Eskom Latest: Outages Intensify; Five CEO Candidates Shortlisted

South Africa’s state-owned power utility said it will increase outages this week due to a delay in returning nine generating units to service.

(Bloomberg) — South Africa’s state-owned power utility said it will increase outages this week due to a delay in returning nine generating units to service.

Eskom Holdings SOC Ltd. will implement so-called stage 4 loadshedding — in which 4,000 megawatts is removed from the grid to prevent its collapse — from 5 a.m. on Tuesday, then 6,000 megawatts will be cut from 4 p.m., according to a statement on Monday.

Eskom Shortlists Five CEO Candidates (April 24, 10:51 a.m.)

Eskom’s board shortlisted five candidates for the position of chief executive officer, according to the chairman of the beleaguered power utility.

The company will meet Monday to start the process of choosing a leader to run the utility, Eskom Chairman Mpho Makwana, said at an event broadcast online. He didn’t indicate when the board expects to complete the process. Calib Cassim, who served as Eskom’s chief financial officer, took over as interim CEO in February after Andre de Ruyter left the role after accusing state officials of theft and corruption.

Makwana also said the utility is working to improve the reliability of its generation fleet to reach a 65% energy availability factor by the end of March 2024. The EAF, or amount of capacity producing power, has been declining every year since 2017, according to the Council for Scientific and Industrial Research. It has fallen below 50% as Eskom implements record power cuts.

Ramaphosa Restates Carbon Emissions Commitment (April 24, 8:29 a.m.)

South Africa’s plan to re-examine the time-frame and the process of decommissioning or mothballing coal-fired power plants to address the electricity crisis won’t reverse the nation’s position on the just energy transition, President Cyril Ramaphosa said.

“Any decision on decommissioning will be informed by a detailed technical assessment of the feasibility of continuing to operate older plants,” Ramaphosa said Monday in his weekly newsletter. “It will also be informed by the time-frame in which we can expect new capacity from other energy sources and the impact on our decarbonization trajectory.”

South Africa remains committed to reducing its carbon emissions by 2030 to within a target range that, at its upper level, is compatible with limiting the global temperature increase to 1.5 degrees C (34.7F), he said. 

No End to Power Cuts This Year (April 22, 2:40 p.m.)

South Africa will be unable to stop crippling power cuts before the end of 2023, according to Electricity Minister Kgosientsho Ramokgopa.

“It is not technically possible for us to end loadshedding by the end of the calendar year,” Ramokgopa told Johannesburg-based broadcaster eNCA, using the local term for rolling blackouts. “We will do everything possible to ensure that its intensity is not as severe, so that we get the South African economy going,” the minister said in response to media questions at a meeting of the governing African National Congress’s top leaders.

The nation often faces as much as 12 hours of blackouts per day as Eskom struggles to meet demand with its fleet of aging coal-fired plants, which is affecting output.

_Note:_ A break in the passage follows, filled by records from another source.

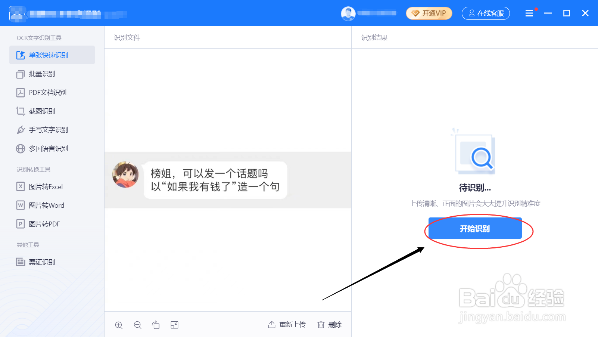
Task: Open the 开通VIP upgrade page
Action: 429,13
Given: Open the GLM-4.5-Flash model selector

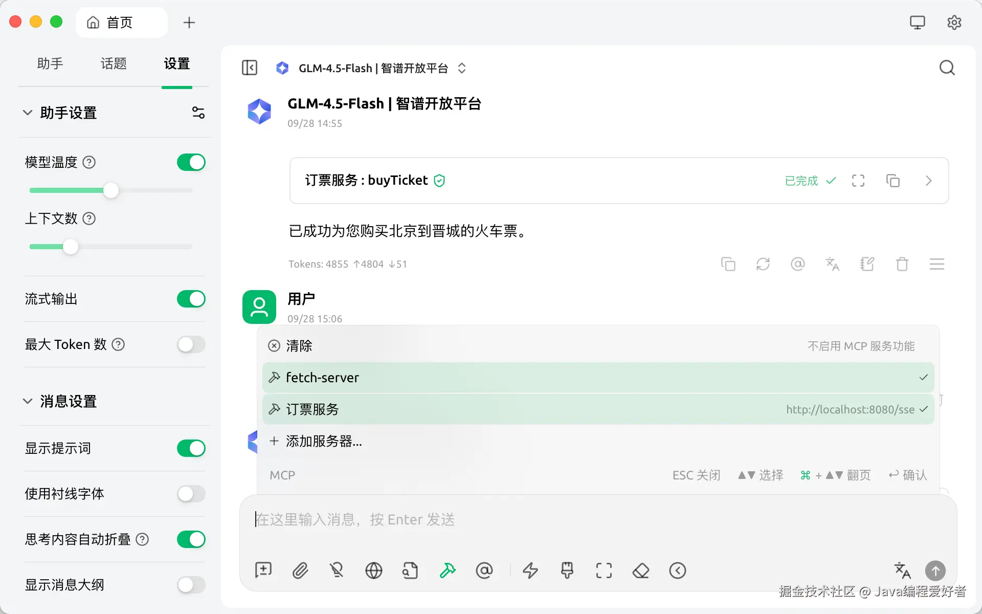Looking at the screenshot, I should 372,68.
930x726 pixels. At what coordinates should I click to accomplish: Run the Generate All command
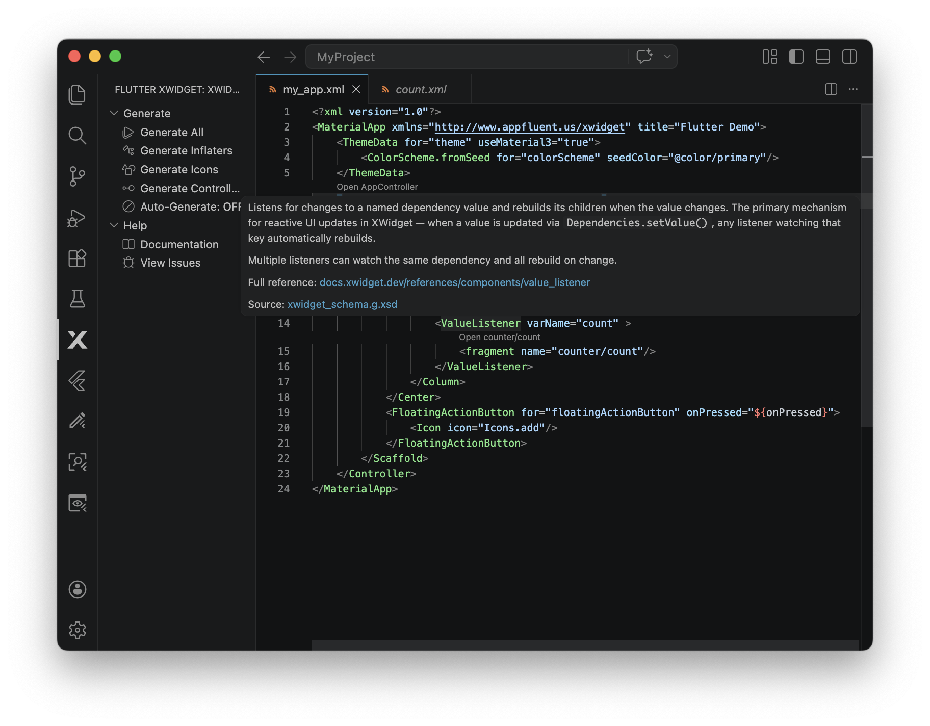[172, 132]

The International Monetary Fund recently lowered its projection for South Africa’s 2023 economic growth to just 0.1%.

Ramokgopa said plans over the next six months to limit power cuts includes reducing infrastructure sabotage at Eskom, buying about 30 billion rand ($1.7 billion) of diesel for the utility’s open-cycle turbines, improving the efficiency of under-performing power stations and less maintenance work, especially during peak periods.